STORED RECORDS =>
<<<<

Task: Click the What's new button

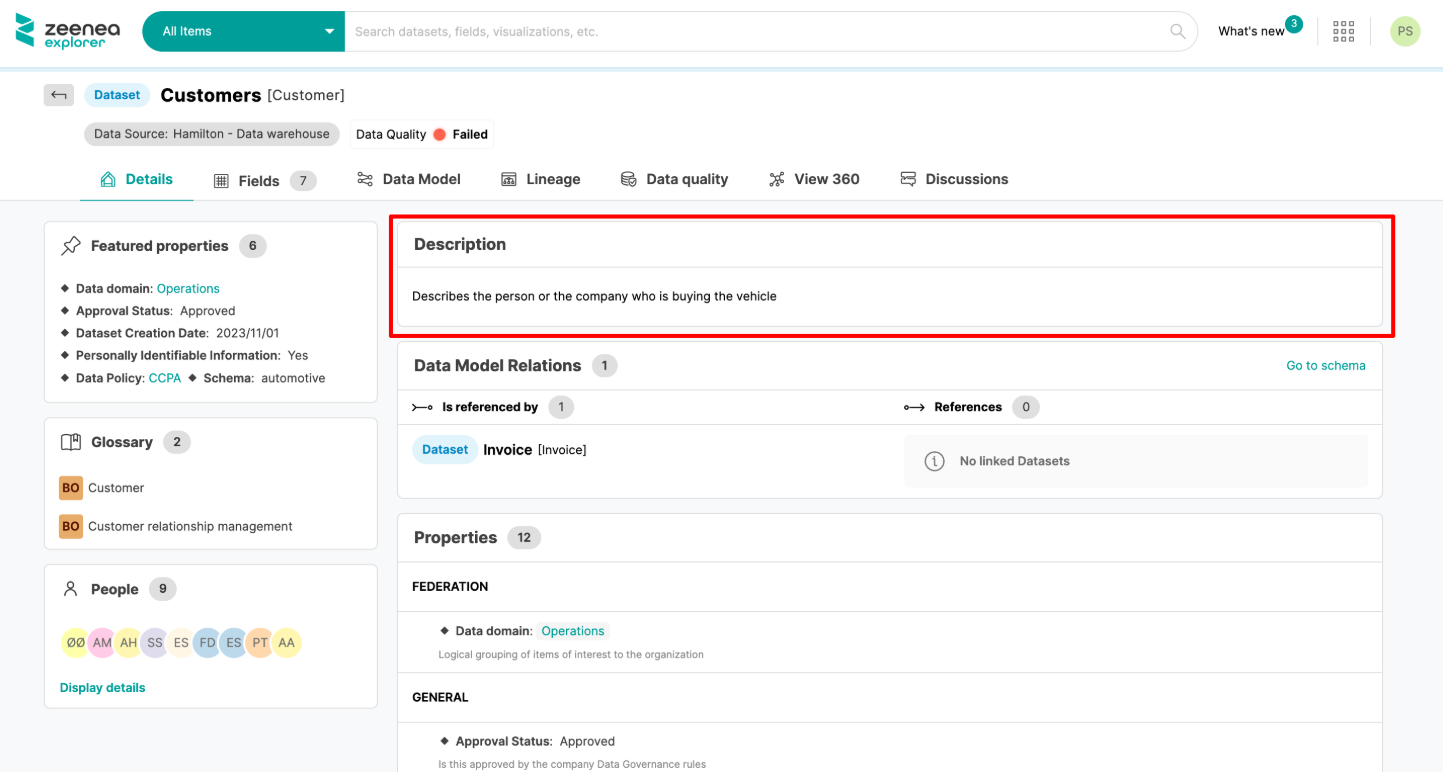Action: 1251,31
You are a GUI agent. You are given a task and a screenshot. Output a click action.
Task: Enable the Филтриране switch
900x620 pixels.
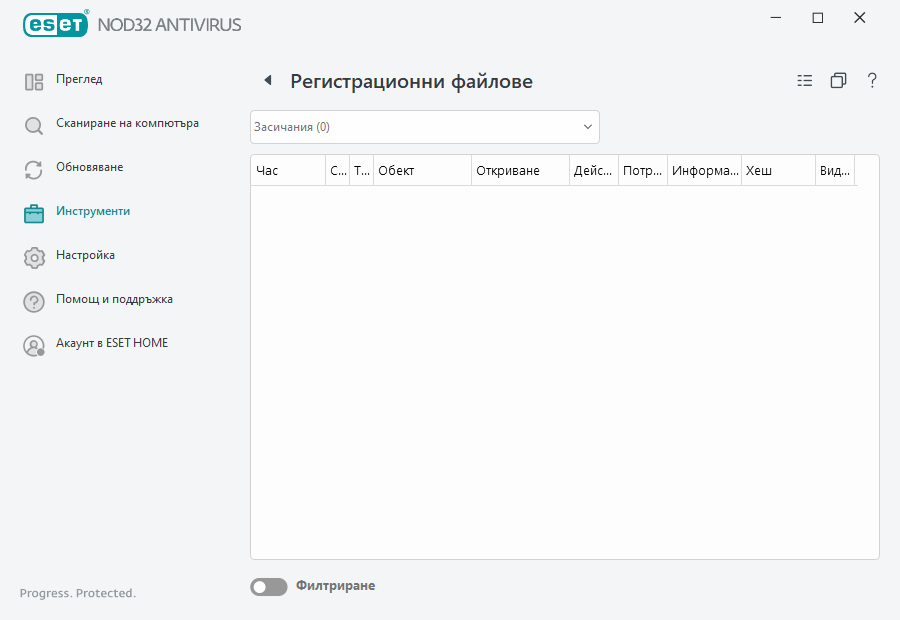point(268,586)
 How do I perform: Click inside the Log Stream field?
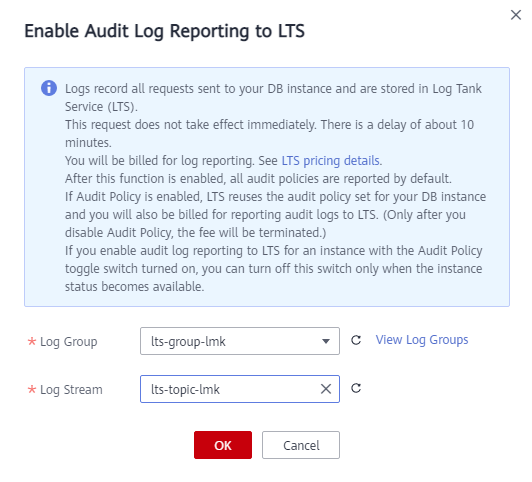(x=240, y=389)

>>>>

EXERCISE DETAILS =>
Copy the lines from the one containing "You are a GUI" through the last line, both included. Leave out the pictures.

RESULT =>
You are a GUI agent. You are given a task and a screenshot. Output a click action.
Task: Enable the Филтриране switch
900x620 pixels.
point(268,586)
 How do I perform: Click inside the Log Stream field?
(x=240, y=389)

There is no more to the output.